Уоллес вытер выступившие на глазах слезы:
– Ты уверен?
Нельсон отвернулся к окну.
– Да.
Мэй приготовила им всем, собравшимся в полутемной чайной лавке, чай. Лес вокруг дома купался в лунном свете. Хьюго сидел на стуле, на его коленях лежала бандана (черная с желтыми утятами), он оглядывал чайную лавку со спокойной улыбкой на лице.
Мэй принесла поднос и поставила на столик. Лавку наполнил аромат чая, густой и пьянящий. Хьюго вручил каждому по полной чашке. Он налил чая и в миску Аполлона, и тот принялся яростно лакать его. Уоллес не решался отпить из своей чашки, боясь, что будут сильно дрожать руки.

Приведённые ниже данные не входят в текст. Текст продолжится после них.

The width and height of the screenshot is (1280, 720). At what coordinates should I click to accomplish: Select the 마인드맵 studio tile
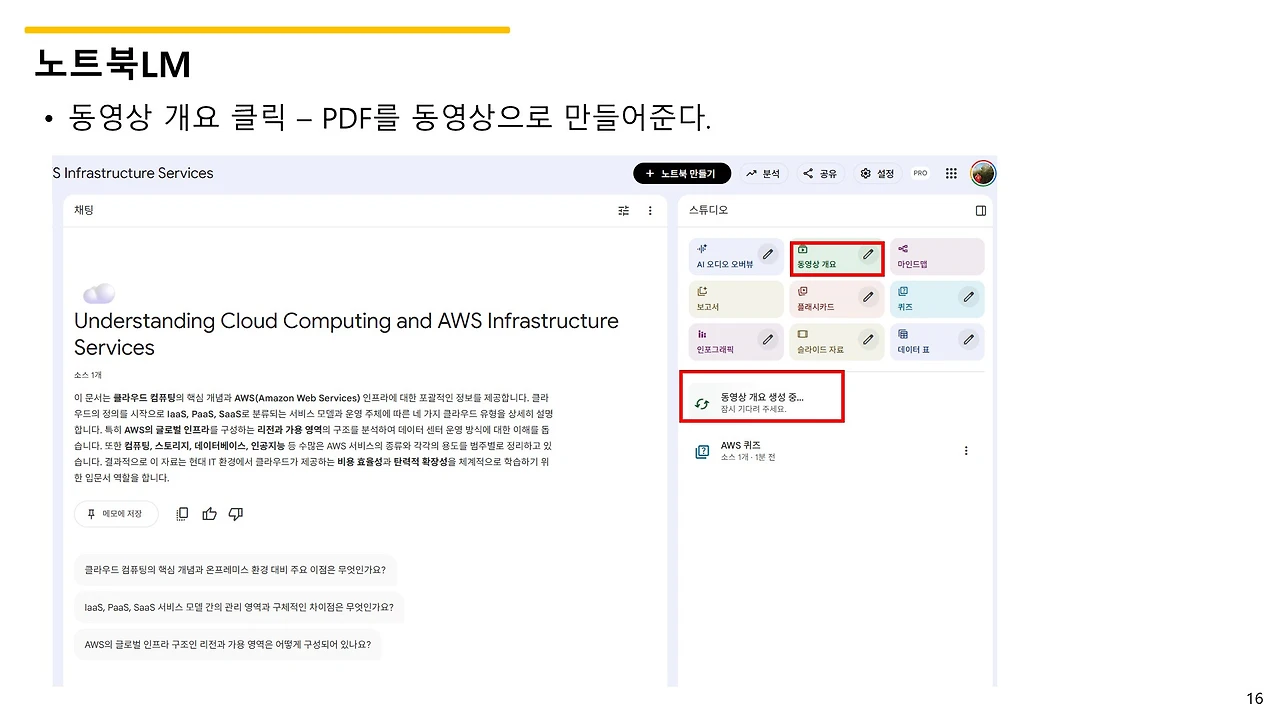(937, 256)

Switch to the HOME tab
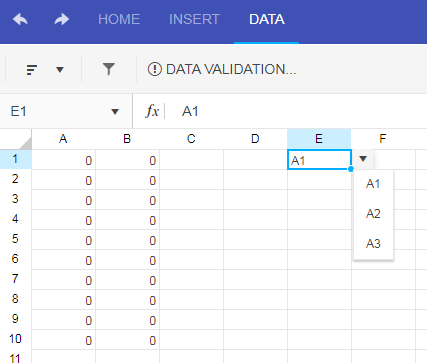coord(119,19)
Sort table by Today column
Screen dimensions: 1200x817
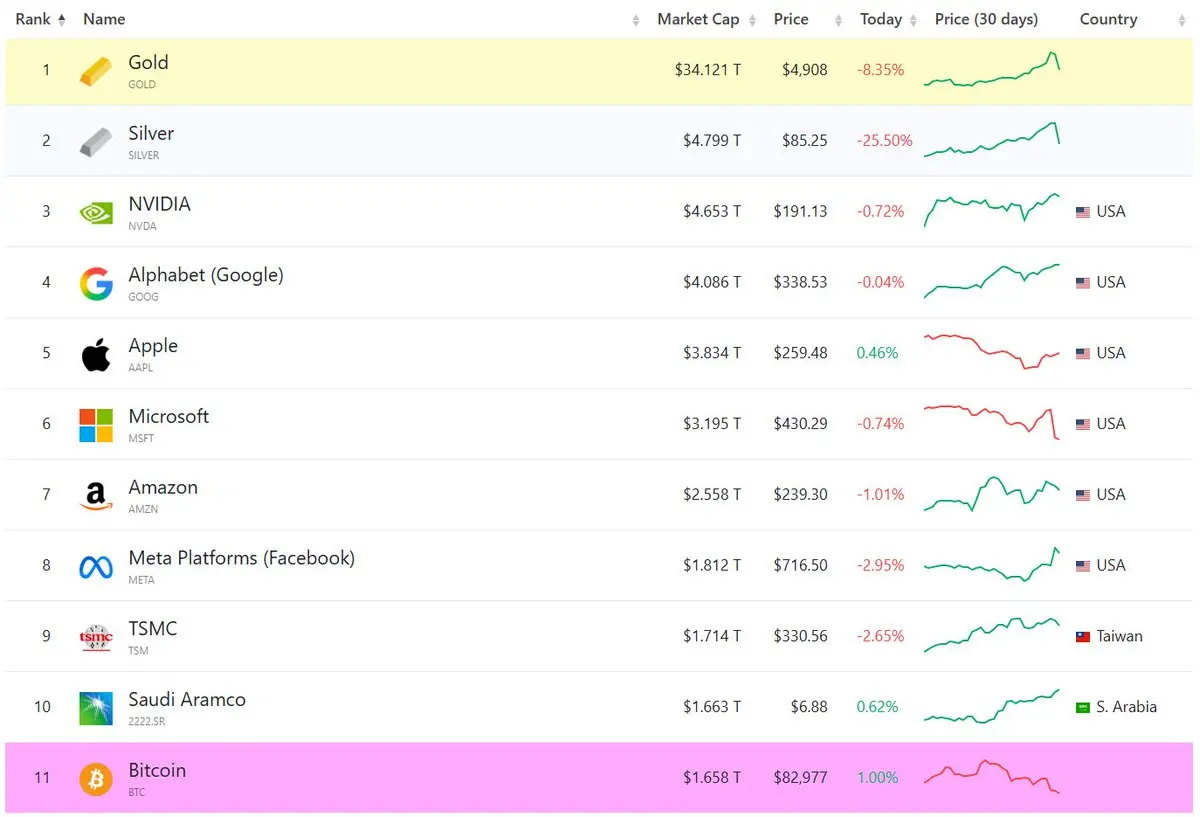tap(881, 19)
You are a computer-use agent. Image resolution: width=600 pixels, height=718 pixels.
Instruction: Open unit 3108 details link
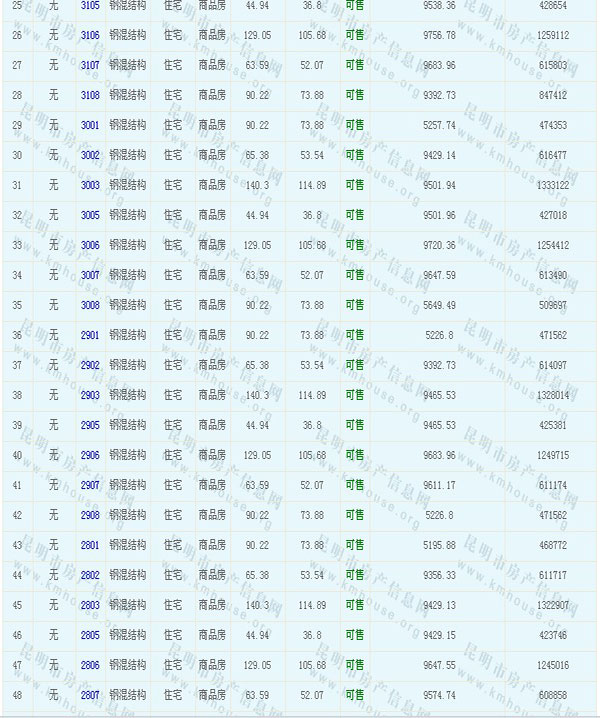(90, 95)
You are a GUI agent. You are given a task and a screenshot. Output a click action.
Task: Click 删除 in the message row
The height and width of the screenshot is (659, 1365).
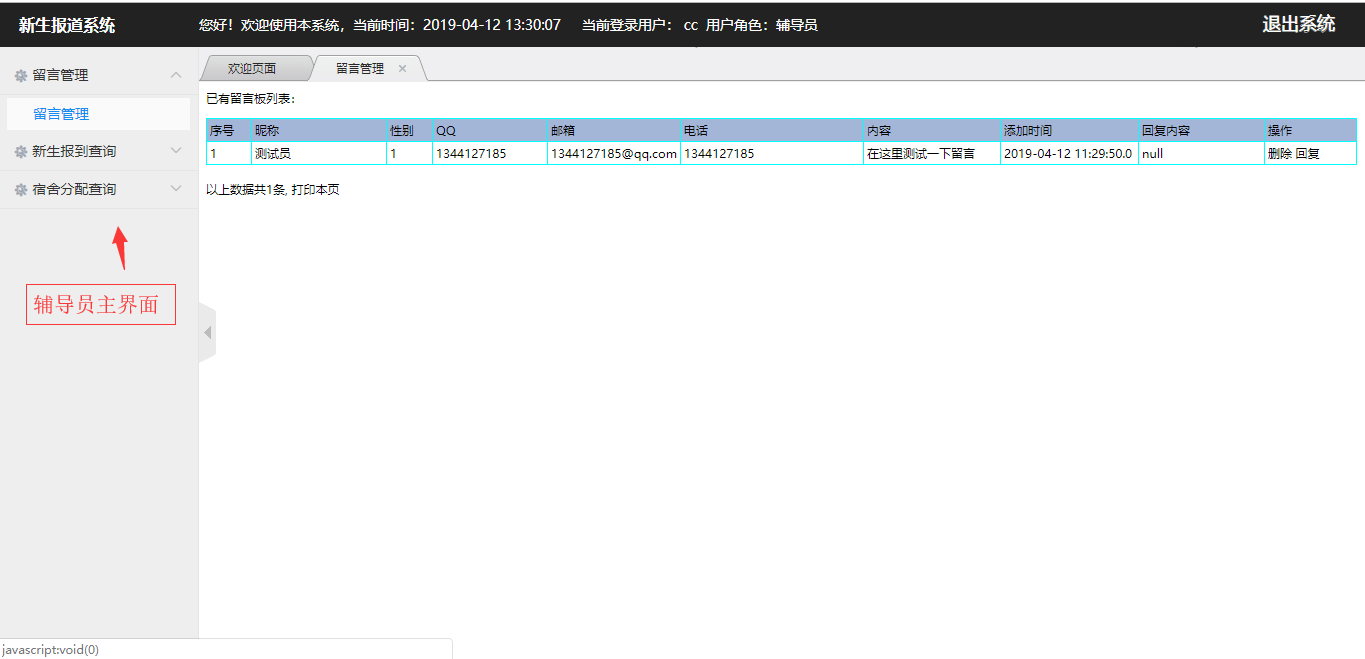[1279, 154]
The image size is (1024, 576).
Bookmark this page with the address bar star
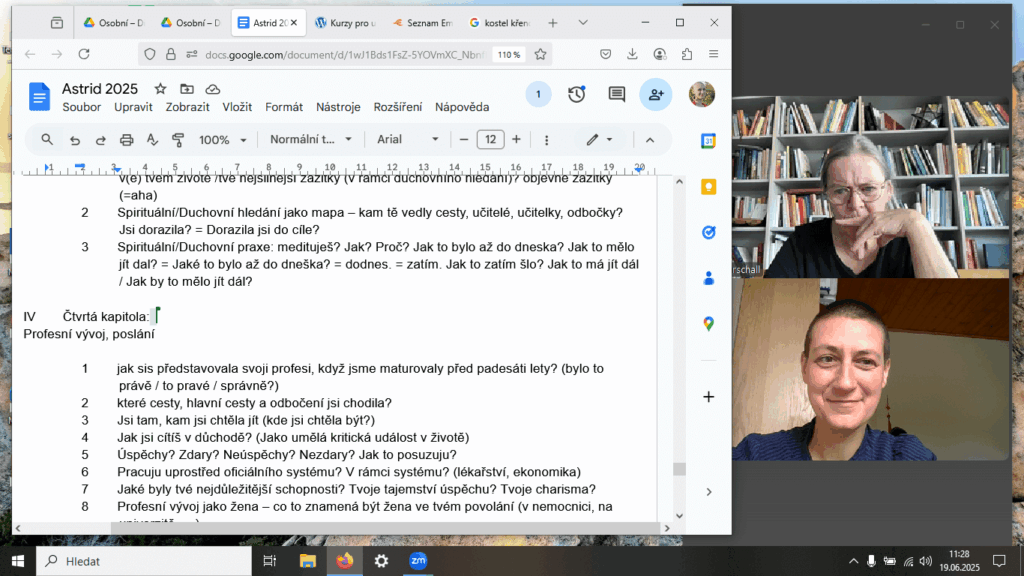[540, 54]
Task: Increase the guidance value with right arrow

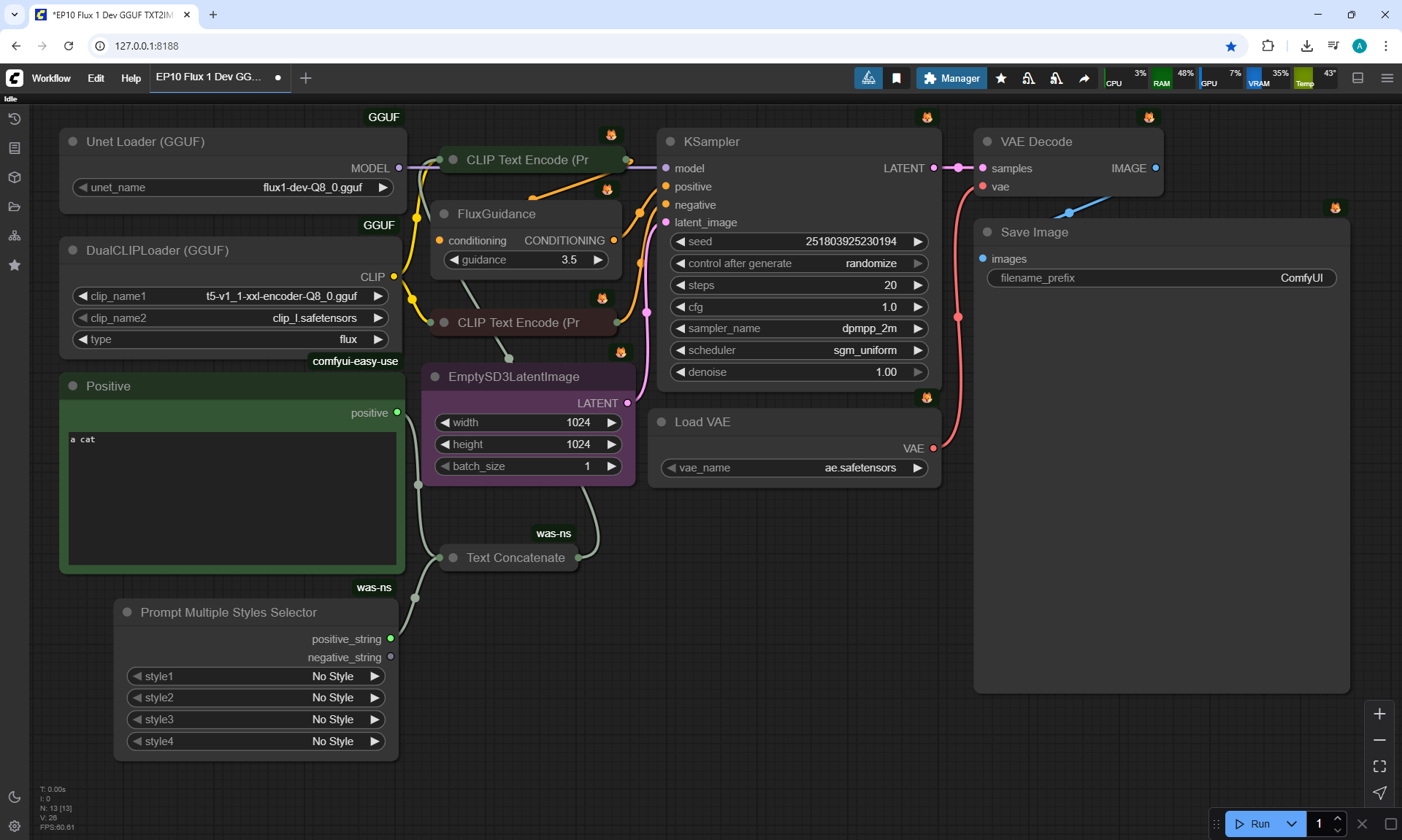Action: click(598, 260)
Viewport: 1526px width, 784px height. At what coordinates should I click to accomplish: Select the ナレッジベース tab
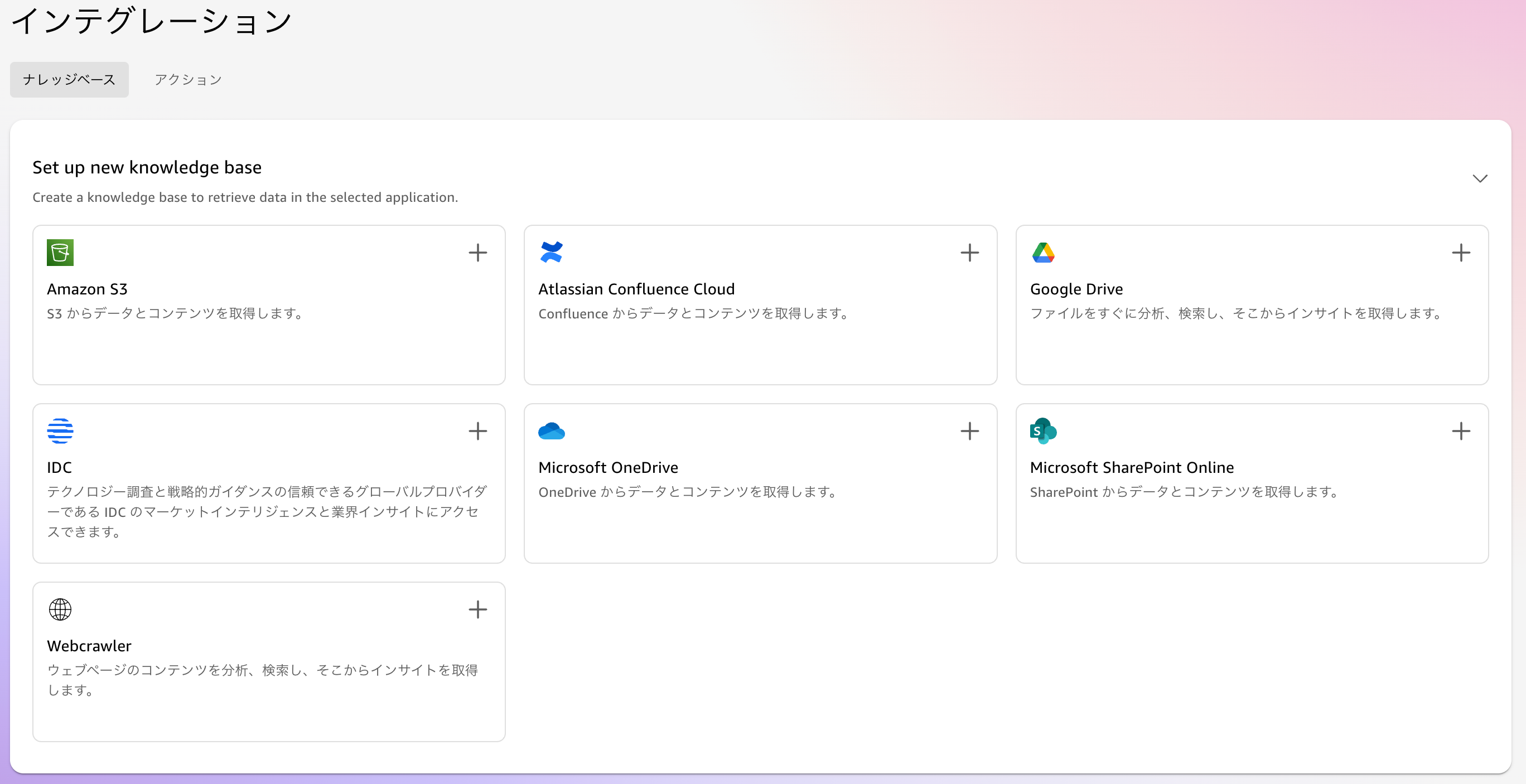(x=69, y=80)
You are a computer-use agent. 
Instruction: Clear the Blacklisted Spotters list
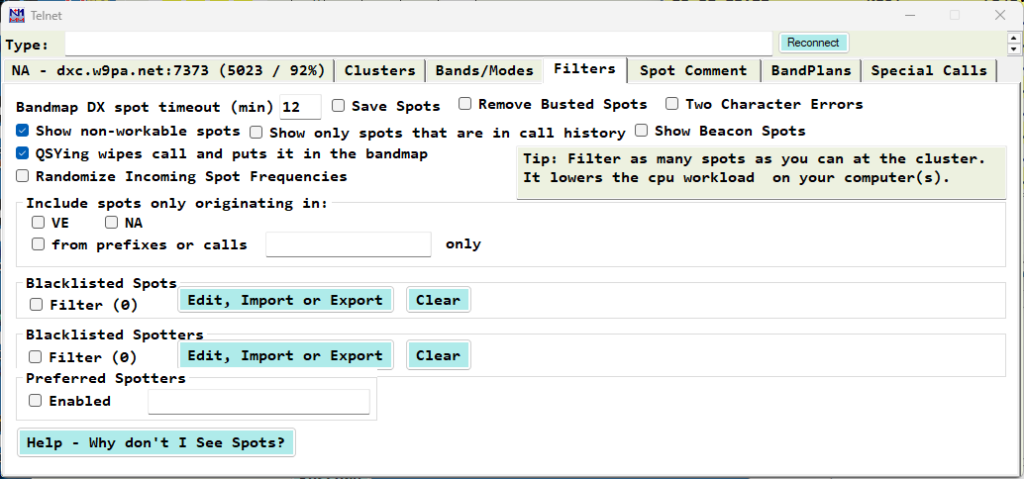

– Хорошо-то как, – промолвил Хьюго. Он еще ни слова не сказал о новой внешности дедушки. При виде помолодевшего Нельсона он опешил, но быстро пришел в себя. – Нам нужно почаще проводить так время. Только мы, под конец дня. – Он по очереди посмотрел на каждого, и его улыбка погасла, когда он увидел, что Уоллес отчаянно пытается справиться со своим лицом. – В чем дело? Что не так?
Уоллес прочистил горло:
– Ничего. Я…
– Хьюго, – произнес Нельсон, на его верхней губе оставалась тонкая полоска чая. – Мой дорогой Хьюго.
Хьюго взглянул на него.
И сразу все понял.
Он поставил чашку на стол.
И закрыл глаза.
– Дедушка? – тихо сказал он.
– Пришло мое время, – отозвался Нельсон. – Я прожил долгую жизнь. Хорошую жизнь. Я любил. И меня любили. Я создал многое из ничего. Это место. Эту маленькую чайную лавку. Мою жену, мое сердце. Моих детей. И тебя, Хьюго. Мы с тобой остались вдвоем, и я старался изо всех сил. И боялся, что меня будет недостаточно, что тебе нужно больше, чем я могу тебе дать.
– Это не так, – прохрипел Хьюго. – Мне ничего больше не было нужно.